*** Opening of Data in this exercise ***

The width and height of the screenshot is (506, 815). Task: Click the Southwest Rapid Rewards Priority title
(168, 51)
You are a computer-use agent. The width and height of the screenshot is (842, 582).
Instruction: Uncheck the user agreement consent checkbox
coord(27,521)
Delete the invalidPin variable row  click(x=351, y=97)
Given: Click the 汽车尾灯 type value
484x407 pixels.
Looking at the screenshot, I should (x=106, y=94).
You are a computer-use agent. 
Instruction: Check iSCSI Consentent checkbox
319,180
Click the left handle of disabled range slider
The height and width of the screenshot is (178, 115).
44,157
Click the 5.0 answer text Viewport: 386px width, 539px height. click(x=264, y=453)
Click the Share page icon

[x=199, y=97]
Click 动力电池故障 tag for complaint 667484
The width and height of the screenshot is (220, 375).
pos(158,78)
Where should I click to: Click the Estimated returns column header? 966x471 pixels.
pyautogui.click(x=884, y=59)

*** Close of Data in this exercise ***
*** Opening of Data in this exercise ***

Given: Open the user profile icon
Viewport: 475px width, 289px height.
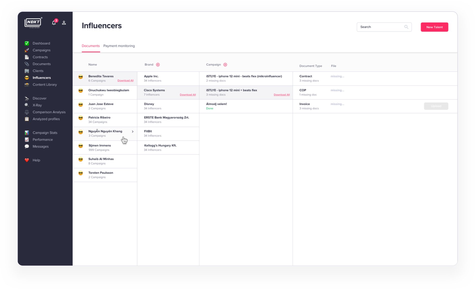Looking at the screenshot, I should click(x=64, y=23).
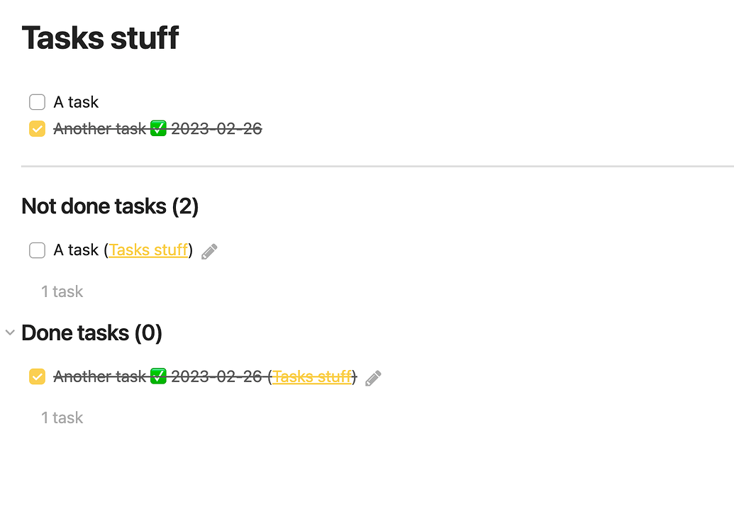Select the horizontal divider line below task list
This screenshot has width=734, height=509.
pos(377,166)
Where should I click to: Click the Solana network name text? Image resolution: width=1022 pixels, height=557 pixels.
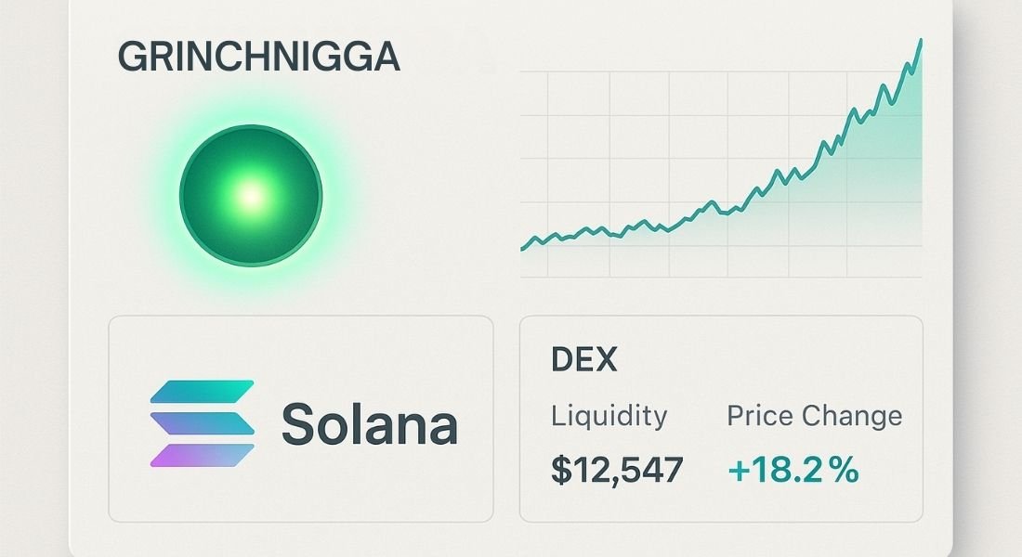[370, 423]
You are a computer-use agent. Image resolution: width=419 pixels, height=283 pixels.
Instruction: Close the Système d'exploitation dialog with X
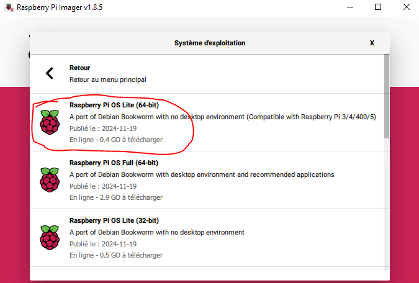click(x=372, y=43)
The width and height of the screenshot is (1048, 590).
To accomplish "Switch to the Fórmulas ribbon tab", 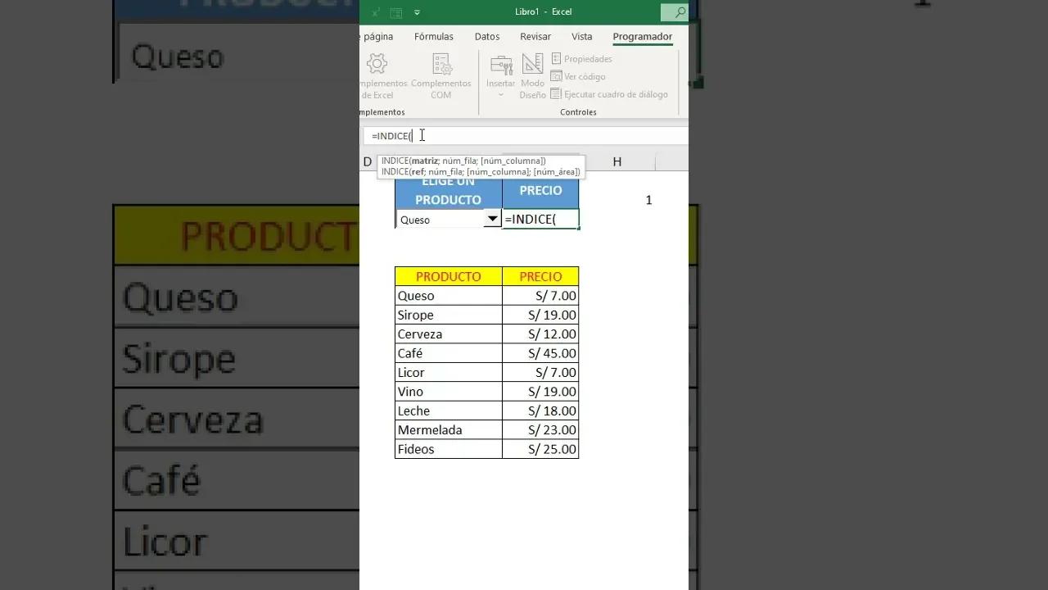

*** Close of Data in this exercise ***

● Task statement
The word "computer" appears in some lines of the data. Copy every one of those lines.

● Expected output
You are a computer-use agent. The width and height of the screenshot is (842, 582).
You are a computer-use agent. 
You are a computer-use agent. Image resolution: width=419 pixels, height=283 pixels.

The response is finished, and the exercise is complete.